Including us. We started day two with an early-morning waterfront run, which ended up being a perfect warmup for the general Moscone Center cardio program.
As we bounced between the expo floor, hallway chats and sessions moderated by some of our favorite journalists, it became clear that the conversation around AI has matured. Last year, a lot of the energy around AI was still about possibility. This year, the questions felt sharper. What is actually working? What is getting in the way? And who, exactly, is supposed to keep all of this under control once it’s live?
Here’s what kept coming up.
The hype phase may be winding down, but nobody is packing up and going home
By now, most people seem ready to skip the “AI is going to change everything” opener and move straight to the nitty-gritty: What are we actually building and who is responsible for making sure it holds up?
That was the real undercurrent of the week. The conversation is now more focused on the practical realities of what companies are doing with AI, where adoption is getting stuck and what needs to change internally to make these systems work in the real world.
AI still drew plenty of excitement, obviously. This is HumanX, not a tax seminar. But it’s clear that the center of gravity has shifted toward execution.
Physical AI kept stealing the spotlight
One idea kept showing up again and again: AI is moving off the screen and into the physical world.
We heard it in conversations about trucks, warehouses, factories, energy systems. These are environments where systems need to be reliable and safe, and where there is a much bigger cost when something goes wrong. A system embedded in real operations has a much higher bar to clear than a chatbot; nobody wants a hallucinating forklift.
For that reason, the excitement around physical AI felt grounded. The biggest question is whether it can work reliably in the messiness of real-world operations.
Infrastructure has become everybody’s business
It’s become hard to escape the reality that all of this takes an enormous amount of infrastructure.
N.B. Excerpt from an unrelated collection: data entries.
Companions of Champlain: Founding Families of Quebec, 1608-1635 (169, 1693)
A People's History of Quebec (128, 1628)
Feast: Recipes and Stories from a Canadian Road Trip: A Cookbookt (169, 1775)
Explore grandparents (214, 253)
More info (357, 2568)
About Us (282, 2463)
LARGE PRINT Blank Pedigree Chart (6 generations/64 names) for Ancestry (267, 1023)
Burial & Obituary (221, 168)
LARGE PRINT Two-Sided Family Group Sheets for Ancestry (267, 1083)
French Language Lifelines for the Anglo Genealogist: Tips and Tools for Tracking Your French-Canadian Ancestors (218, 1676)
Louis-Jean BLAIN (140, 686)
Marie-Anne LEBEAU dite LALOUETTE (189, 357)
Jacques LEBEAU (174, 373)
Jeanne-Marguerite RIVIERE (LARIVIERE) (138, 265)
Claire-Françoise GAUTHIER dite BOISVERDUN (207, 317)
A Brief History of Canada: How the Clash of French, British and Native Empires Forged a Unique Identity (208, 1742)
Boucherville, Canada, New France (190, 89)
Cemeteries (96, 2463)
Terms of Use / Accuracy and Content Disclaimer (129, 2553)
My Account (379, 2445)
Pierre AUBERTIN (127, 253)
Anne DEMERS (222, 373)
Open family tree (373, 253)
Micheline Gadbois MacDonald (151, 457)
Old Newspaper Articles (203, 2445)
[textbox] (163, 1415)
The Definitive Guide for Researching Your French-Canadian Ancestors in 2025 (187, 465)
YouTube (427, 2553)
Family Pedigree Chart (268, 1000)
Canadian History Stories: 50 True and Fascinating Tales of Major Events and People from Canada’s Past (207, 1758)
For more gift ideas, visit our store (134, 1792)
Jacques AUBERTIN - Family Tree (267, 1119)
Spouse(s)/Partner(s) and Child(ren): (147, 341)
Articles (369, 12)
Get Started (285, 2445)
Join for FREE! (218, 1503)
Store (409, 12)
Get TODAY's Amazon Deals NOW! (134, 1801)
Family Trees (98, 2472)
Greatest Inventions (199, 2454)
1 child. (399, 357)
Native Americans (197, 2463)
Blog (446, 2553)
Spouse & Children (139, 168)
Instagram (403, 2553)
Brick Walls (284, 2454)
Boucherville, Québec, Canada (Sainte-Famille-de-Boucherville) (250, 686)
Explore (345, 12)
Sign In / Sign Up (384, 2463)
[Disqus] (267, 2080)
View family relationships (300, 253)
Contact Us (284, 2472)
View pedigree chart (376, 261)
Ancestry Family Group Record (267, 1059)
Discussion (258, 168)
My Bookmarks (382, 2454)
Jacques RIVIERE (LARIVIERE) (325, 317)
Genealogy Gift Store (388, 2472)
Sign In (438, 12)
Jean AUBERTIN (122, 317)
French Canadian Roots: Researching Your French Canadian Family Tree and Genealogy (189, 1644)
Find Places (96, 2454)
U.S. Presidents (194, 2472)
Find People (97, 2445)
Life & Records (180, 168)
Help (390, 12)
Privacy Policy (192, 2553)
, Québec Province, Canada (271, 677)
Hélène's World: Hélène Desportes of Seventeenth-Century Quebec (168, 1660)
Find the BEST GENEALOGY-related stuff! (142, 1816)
More memory. More storage. More compute. More power. More of all of it.
For a while, these conversations lived mostly with engineers and procurement teams. Now they’re everyone’s problem. The demand curve is steep, and the supply side is feeling it. That gap is shaping what gets built, who can scale and how quickly teams can move from promising prototype to actual deployment.
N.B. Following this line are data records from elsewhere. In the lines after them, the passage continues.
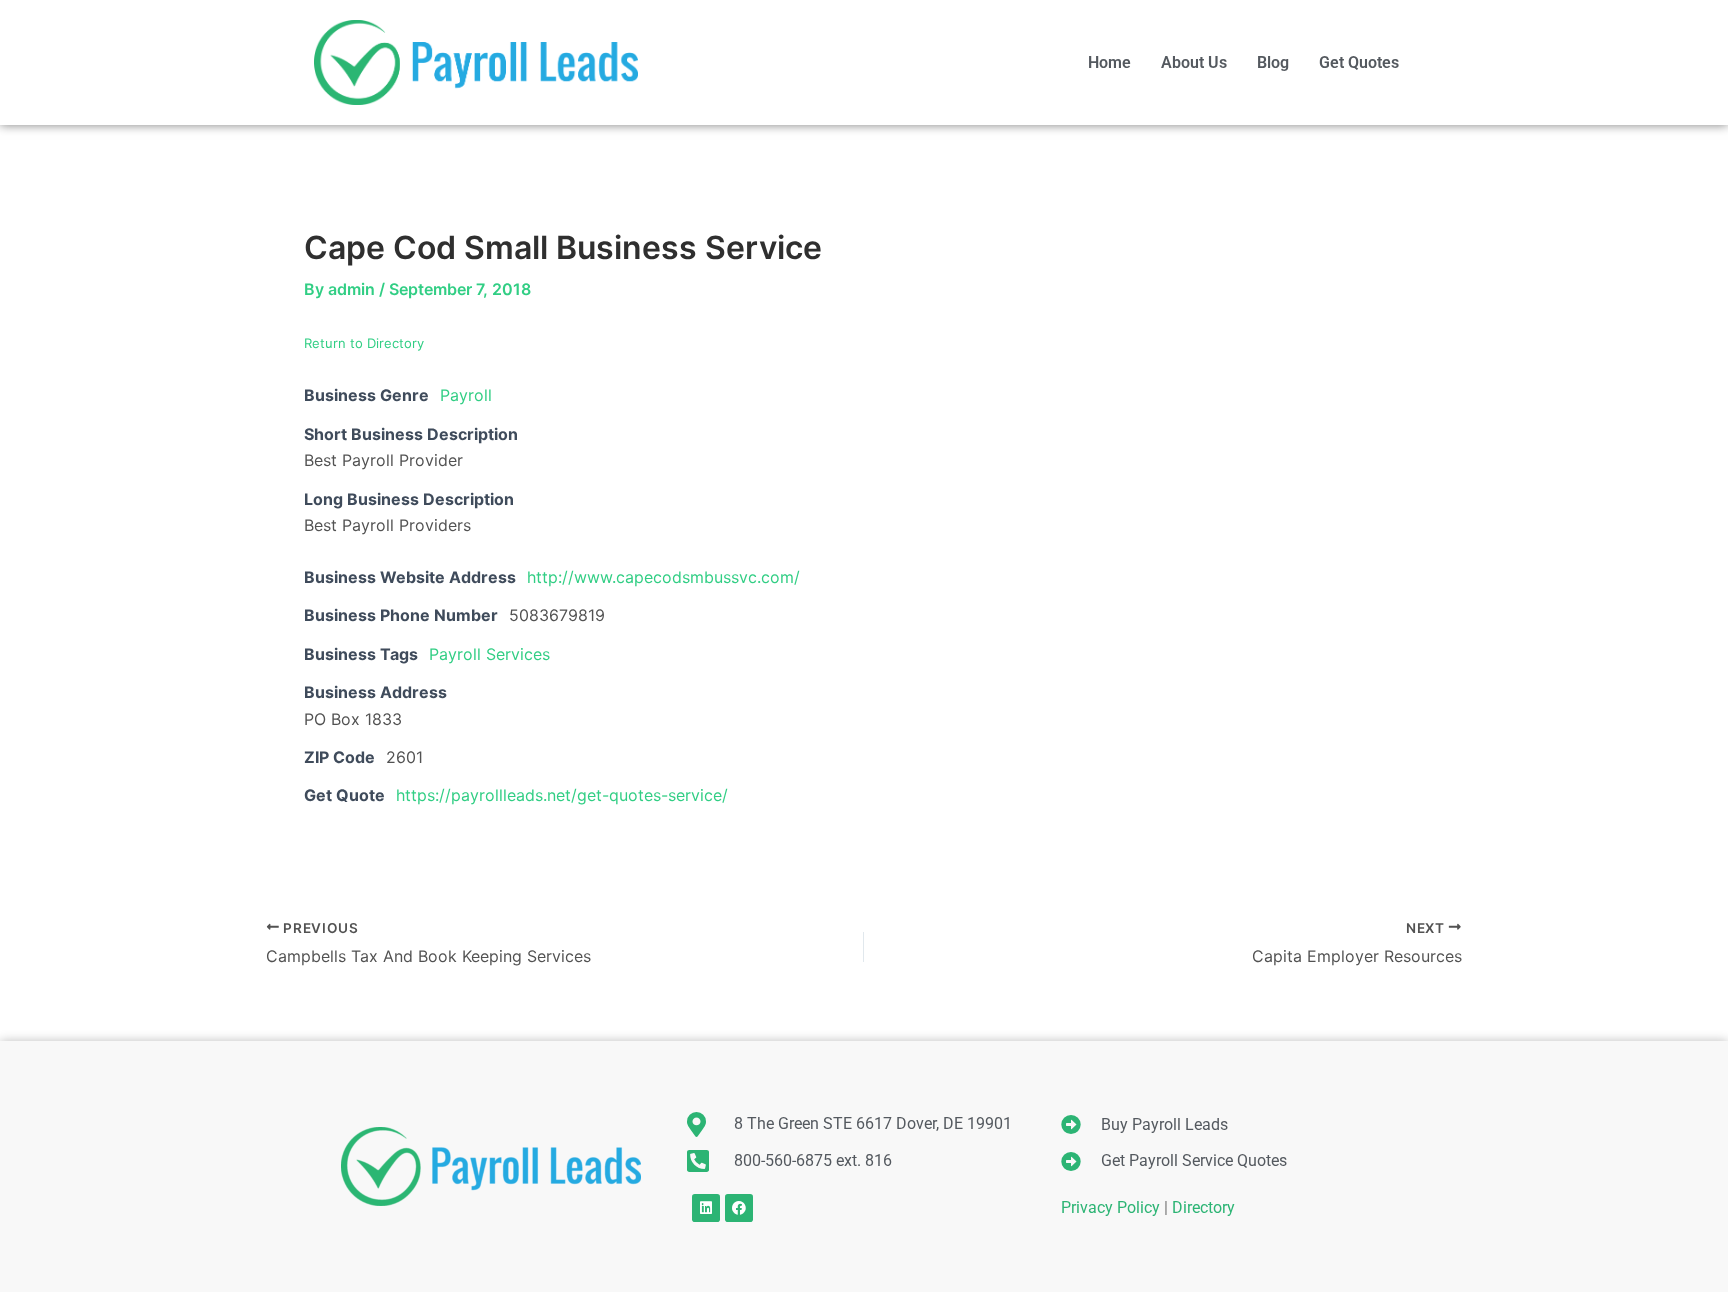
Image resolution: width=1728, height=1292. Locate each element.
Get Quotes (1359, 62)
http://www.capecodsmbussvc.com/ (663, 577)
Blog (1273, 62)
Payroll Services (489, 654)
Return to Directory (364, 343)
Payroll (466, 395)
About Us (1194, 62)
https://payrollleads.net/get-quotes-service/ (562, 795)
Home (1109, 62)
When it comes to AI, access is starting to matter almost as much as imagination.
Governance took center stage
Governance was another unavoidable topic this year.
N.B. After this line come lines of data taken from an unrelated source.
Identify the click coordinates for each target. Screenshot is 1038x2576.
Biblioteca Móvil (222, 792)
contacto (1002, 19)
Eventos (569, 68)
Once AI starts touching critical workflows and physical systems, governance stops sounding like paperwork and starts sounding like basic survival instinct. Organizations need clearer ownership, stronger oversight and better answers around what these systems are allowed to do once they're live.
That came up especially in conversations around agents. It is getting easier for teams to spin them up and put them to work, but much harder to set clear rules around what they can access and how they’re managed in practice.
The ability to control these systems is becoming just as important as the ability to build them.
Vibe check
HumanX still had plenty of spectacle. It should. Conferences are part ideas exchange, part endurance sport, part caffeine management exercise.
But the dominant feeling this year was that the industry is getting more serious in a useful way. The smartest conversations were less focused on what AI might become someday and more on what it needs in order to be useful now: infrastructure, governance, real-world applications.
The AI excitement is not cooling off, but it is starting to grow up.